Le tribunal de première instance et celui de police à Bruxelles ont annoncé lundi après-midi les mesures qu’ils ont décidé de prendre en réaction aux ambitions du gouvernement fédéral de modifier le système des pensions des magistrats et du personnel judiciaire.

Ainsi, comme d’autres tribunaux ces derniers jours, les tribunaux de première instance et de police bruxellois autorisent eux aussi les juges à remettre certains dossiers, en particulier ceux introduits par l’État belge.

“Les juges du tribunal correctionnel pourront se réserver le droit de remettre tous les dossiers tout en tenant compte des intérêts en jeu, par exemple la présence de détenus, et la charge de travail réelle de la chambre”, ont annoncé les comités directeurs des deux tribunaux. “Les juges d’instruction pourront se réserver le droit de ne plus exécuter les demandes de certificat de gel et les demandes d’entraide internationale ainsi que d’acter une fois tous les 15 jours les constitutions de partie civile”, ont-ils ajouté.
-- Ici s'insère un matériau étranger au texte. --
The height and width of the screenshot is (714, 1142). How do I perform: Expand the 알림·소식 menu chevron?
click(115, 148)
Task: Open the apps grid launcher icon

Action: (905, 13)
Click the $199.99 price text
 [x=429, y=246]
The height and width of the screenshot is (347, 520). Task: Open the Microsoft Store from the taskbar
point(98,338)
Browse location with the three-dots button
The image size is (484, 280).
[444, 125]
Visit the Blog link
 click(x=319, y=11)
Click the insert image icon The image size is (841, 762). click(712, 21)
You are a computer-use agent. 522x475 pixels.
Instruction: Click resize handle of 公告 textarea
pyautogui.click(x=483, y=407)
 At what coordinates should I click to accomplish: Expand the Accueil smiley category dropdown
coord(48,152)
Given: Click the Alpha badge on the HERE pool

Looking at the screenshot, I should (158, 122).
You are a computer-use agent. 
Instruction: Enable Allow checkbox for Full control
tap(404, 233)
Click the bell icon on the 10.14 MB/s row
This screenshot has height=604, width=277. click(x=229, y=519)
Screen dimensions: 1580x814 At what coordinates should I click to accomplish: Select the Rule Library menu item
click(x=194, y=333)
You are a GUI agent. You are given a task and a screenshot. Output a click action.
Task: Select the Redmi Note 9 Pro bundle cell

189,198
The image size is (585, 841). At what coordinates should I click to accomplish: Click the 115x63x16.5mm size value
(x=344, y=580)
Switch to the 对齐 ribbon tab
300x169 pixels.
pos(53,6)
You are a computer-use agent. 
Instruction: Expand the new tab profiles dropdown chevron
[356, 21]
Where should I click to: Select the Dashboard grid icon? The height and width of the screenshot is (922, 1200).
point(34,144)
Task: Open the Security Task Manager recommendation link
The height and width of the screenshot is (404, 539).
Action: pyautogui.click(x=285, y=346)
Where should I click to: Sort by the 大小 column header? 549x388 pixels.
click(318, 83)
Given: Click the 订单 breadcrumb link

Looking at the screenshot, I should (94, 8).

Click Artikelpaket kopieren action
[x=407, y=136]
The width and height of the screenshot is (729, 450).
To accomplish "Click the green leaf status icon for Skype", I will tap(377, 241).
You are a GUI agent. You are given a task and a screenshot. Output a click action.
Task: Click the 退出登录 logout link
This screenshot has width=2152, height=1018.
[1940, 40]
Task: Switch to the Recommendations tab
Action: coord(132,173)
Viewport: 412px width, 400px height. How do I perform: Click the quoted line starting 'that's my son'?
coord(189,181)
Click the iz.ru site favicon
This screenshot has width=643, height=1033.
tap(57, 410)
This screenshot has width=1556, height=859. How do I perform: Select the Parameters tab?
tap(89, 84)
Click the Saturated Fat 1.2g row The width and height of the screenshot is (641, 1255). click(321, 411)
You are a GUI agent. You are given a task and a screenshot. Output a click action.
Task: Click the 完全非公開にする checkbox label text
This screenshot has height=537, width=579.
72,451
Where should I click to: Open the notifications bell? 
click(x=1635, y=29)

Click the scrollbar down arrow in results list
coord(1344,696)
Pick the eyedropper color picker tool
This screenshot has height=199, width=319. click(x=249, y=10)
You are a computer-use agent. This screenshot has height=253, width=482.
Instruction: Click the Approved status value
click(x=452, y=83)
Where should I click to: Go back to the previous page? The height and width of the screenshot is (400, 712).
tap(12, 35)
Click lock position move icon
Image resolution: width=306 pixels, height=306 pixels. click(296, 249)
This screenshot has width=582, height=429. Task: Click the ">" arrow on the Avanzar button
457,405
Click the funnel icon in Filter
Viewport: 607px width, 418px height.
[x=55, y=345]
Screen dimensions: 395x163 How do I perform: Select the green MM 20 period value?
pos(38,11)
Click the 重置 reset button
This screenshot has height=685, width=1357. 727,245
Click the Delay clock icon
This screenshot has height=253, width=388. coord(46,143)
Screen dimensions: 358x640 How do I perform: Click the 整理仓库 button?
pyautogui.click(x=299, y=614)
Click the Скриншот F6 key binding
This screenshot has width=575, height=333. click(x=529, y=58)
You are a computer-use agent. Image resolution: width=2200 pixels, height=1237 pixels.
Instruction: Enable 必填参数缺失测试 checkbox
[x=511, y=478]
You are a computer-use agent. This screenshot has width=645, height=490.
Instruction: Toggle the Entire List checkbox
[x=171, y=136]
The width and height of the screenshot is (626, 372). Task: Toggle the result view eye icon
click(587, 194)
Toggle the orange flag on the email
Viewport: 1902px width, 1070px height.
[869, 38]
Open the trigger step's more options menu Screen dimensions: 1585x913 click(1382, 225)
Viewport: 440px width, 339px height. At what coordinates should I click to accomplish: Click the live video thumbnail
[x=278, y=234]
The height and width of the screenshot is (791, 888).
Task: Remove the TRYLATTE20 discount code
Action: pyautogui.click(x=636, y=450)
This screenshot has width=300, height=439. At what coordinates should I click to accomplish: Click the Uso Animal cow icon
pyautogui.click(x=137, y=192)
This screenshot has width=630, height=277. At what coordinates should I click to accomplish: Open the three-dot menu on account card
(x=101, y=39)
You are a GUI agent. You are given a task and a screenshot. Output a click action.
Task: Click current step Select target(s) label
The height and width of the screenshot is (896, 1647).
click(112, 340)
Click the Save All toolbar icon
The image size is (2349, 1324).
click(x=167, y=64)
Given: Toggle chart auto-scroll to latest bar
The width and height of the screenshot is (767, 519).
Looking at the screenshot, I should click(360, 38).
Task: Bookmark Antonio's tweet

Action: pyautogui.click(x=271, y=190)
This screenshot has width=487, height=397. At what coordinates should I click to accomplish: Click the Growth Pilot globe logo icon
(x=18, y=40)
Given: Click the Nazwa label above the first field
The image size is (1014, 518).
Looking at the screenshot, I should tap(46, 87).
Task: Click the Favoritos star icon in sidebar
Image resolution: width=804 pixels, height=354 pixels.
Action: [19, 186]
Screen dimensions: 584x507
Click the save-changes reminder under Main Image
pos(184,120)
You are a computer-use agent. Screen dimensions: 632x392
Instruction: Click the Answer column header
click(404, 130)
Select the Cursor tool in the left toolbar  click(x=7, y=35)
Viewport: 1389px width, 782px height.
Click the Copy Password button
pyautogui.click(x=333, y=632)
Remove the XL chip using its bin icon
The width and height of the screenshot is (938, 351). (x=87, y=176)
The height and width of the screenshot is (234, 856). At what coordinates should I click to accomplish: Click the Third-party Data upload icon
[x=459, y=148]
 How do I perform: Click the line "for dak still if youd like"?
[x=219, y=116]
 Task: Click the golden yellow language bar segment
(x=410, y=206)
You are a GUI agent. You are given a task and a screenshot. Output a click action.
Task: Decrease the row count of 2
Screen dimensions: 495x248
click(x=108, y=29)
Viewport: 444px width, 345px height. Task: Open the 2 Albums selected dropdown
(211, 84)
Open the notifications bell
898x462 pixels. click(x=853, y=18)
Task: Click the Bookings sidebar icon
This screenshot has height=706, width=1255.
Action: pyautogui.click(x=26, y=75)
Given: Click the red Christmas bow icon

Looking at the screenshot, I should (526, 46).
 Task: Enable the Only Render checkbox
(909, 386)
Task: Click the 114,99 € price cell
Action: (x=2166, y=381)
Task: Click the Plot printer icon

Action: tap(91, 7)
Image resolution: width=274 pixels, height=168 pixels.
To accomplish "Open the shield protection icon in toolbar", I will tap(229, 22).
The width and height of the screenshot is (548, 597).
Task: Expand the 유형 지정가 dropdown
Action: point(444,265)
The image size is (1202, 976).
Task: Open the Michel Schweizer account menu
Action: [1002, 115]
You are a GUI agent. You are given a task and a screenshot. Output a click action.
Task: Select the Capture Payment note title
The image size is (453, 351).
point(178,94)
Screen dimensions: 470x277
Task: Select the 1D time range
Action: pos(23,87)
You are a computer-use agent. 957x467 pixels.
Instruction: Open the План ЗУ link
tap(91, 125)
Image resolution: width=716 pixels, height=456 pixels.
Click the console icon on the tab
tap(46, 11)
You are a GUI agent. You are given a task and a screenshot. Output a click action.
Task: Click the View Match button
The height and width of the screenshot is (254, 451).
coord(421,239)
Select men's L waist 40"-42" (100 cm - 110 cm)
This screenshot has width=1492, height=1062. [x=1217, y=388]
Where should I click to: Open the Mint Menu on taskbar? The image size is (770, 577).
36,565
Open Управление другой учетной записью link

■ Interview de Denis Goeman, magistrat de presse au micro d’Emma Druelles

“Les juges de la chambre du conseil pourront se réserver le droit de remettre les dossiers de détention administrative. Les juges fiscaux pourront se réserver le droit de remettre tous les dossiers impliquant l’État belge. Les juges civils pourront se réserver le droit de prendre des mesures spécifiques à leur section. Les juges de la famille pourront se réserver le droit de suspendre la signature de leurs décisions, et les juges de la jeunesse pourront se réserver le droit de ne plus traiter les dossiers de mineurs délinquants détenus comme non-détenus”, ont-ils listé.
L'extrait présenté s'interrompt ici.